Document text —
High levels of air pollution were reported this month in the cities of Kerman, Mahshahr, Ramshir, Rigan, and the provinces of Sistan and Baluchestan and Kerman.

Cultural Rights and Censorship

A number of photographers from Shiraz faced persecution for their instagram activity this month [which was cited as “improper”].

Two cultural directors from Sistan and Baluchestan province were summoned to the Intelligence office for attempting to host a peaceful community celebration.

Pending content modifications and the resolution of charges against the Home Video Entertainment Network, the Ministry of Culture and Islamic Guidance banned distribution of the network’s TV series “13 Shomali” (Northern 13), which previously aired on Saturdays.

Military and Law-Enforcement Power Abuses

Several citizens were killed as a result of power abuses and negligence by security forces this past month.

Police car chases, inappropriate shootings by border authorities, and authorities’ failure to warn civilians of road barriers led to 2 civilian injuries and 5 civilian deaths in Iranshahr (Sistan and Baluchestan Province), Jask (Hormozgan Province) and Azadshahr (Golestan Province) and Razavi Khorasan.

Collected data —
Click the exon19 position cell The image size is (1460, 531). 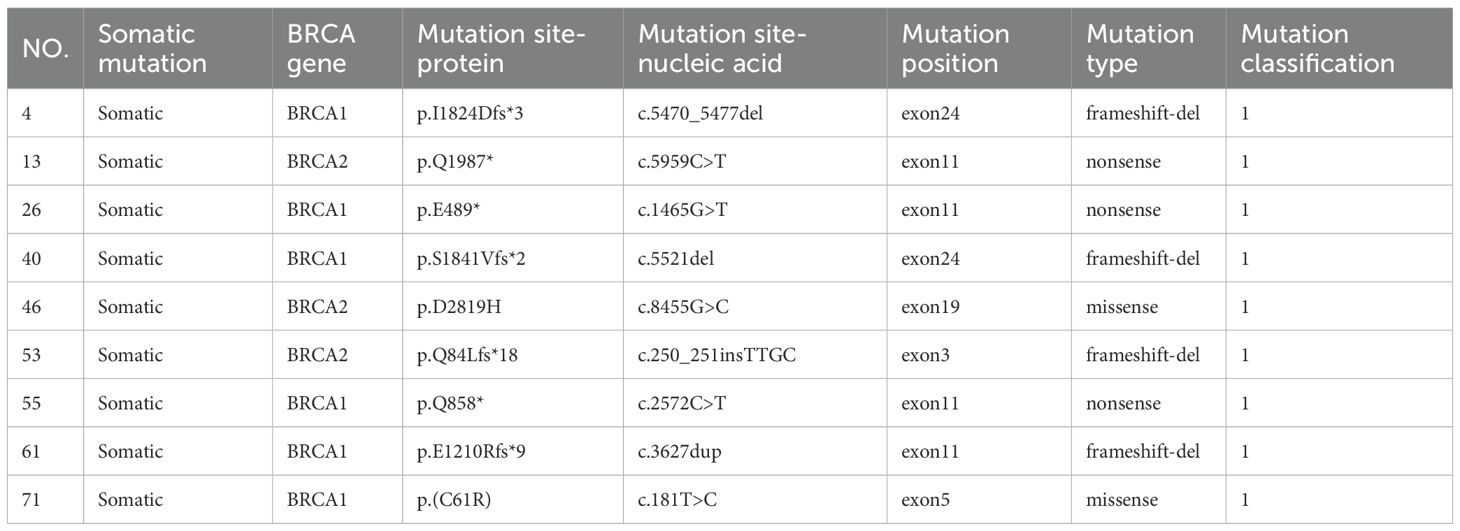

Problem to solve — Please transcribe the part of the text on human rights conditions in Iran from "High levels of" up to and including "Baluchestan and Kerman.". Work only from the text about human rights conditions in Iran.

Your solution —
High levels of air pollution were reported this month in the cities of Kerman, Mahshahr, Ramshir, Rigan, and the provinces of Sistan and Baluchestan and Kerman.